Sunday, March 1, 2020

Responsibility

Well, good morning! It has been a while, mainly because something happened and I couldn't get back into my first blog to add anything. That was ok because I didn't have much to say for a while. Once I decided I would like to share some reflections, starting over seemed too much trouble. This morning I decided why not? So, here we go ~ and welcome to reflections from the Tahoe Mom.

Let's start with responsibility. I am a responsible person. I have gone to school, raised a family, held jobs, cooked meals (Oh wow, have I cooked meals!), seen that the house was clean whether I did it myself or hired someone to do it, and basically lived a responsible life.

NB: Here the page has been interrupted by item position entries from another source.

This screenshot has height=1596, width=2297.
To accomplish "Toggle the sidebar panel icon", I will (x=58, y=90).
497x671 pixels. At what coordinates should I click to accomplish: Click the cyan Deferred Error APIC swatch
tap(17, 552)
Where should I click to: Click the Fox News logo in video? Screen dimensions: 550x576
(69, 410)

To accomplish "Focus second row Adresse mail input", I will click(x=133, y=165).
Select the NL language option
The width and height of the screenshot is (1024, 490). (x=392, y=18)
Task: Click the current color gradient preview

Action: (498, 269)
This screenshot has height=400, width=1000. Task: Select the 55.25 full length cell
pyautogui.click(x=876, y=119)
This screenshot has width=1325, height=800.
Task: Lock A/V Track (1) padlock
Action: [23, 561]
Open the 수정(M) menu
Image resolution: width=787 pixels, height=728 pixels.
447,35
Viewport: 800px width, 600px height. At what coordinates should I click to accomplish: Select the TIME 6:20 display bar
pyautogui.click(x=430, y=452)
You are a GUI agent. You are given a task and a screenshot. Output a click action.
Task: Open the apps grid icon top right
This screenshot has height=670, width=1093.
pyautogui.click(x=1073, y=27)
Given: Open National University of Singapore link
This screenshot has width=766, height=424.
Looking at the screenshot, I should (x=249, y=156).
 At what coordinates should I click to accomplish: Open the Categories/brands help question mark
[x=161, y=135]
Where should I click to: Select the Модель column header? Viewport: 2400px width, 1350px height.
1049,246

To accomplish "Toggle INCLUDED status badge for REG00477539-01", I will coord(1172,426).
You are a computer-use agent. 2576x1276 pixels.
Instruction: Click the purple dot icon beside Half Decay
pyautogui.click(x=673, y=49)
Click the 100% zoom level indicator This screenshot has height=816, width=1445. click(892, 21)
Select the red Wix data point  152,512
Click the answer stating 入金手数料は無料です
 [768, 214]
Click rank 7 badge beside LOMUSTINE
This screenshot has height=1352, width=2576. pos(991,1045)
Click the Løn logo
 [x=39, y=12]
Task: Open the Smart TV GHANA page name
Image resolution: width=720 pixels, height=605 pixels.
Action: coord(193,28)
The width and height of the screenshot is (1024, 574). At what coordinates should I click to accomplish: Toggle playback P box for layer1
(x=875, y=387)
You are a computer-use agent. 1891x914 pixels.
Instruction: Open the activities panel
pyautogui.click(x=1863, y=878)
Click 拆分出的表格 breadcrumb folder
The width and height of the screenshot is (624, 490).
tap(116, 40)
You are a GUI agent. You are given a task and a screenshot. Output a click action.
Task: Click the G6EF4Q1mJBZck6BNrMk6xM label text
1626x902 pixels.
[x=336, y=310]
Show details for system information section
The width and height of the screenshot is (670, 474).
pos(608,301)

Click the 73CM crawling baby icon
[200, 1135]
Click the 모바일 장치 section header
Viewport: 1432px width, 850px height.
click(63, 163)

And this morning I don't want to be responsible!!! Except I come out of the bedroom and there is the dog - Oso, if you haven't been introduced - waiting patiently with tail thumping for mom to feed him.
Oso is a very clever dog. He chases bears, announces arrivals at the front door, and knows when it is time to eat. What he cannot do is get his own food. I think it has to do with no opposable thumbs. So I feed him.

There is the dishwasher ~ unable to unload itself. I know. Dean can also unload it or at least take a dish or two out. And the pattern has been set and I feel responsible. So I unload it.

Another pattern that has been set is my cooking breakfast. It's rather easy. With little variation,  we eat the same thing almost every morning so no decisions. And once in a while Dean will make something special like pancakes. But basically the responsibility for breakfast is mine and this morning, I Do Not want to do it. Sigh. But I will because I feel responsible.

So I have been thinking about this concept of responsibility, what creates it, what instills it, and what makes it drive us into doing even when we would rather be doing something else. Even as I write, Dean is bringing in fire wood to keep the morning fire going ~ in other words, being responsible.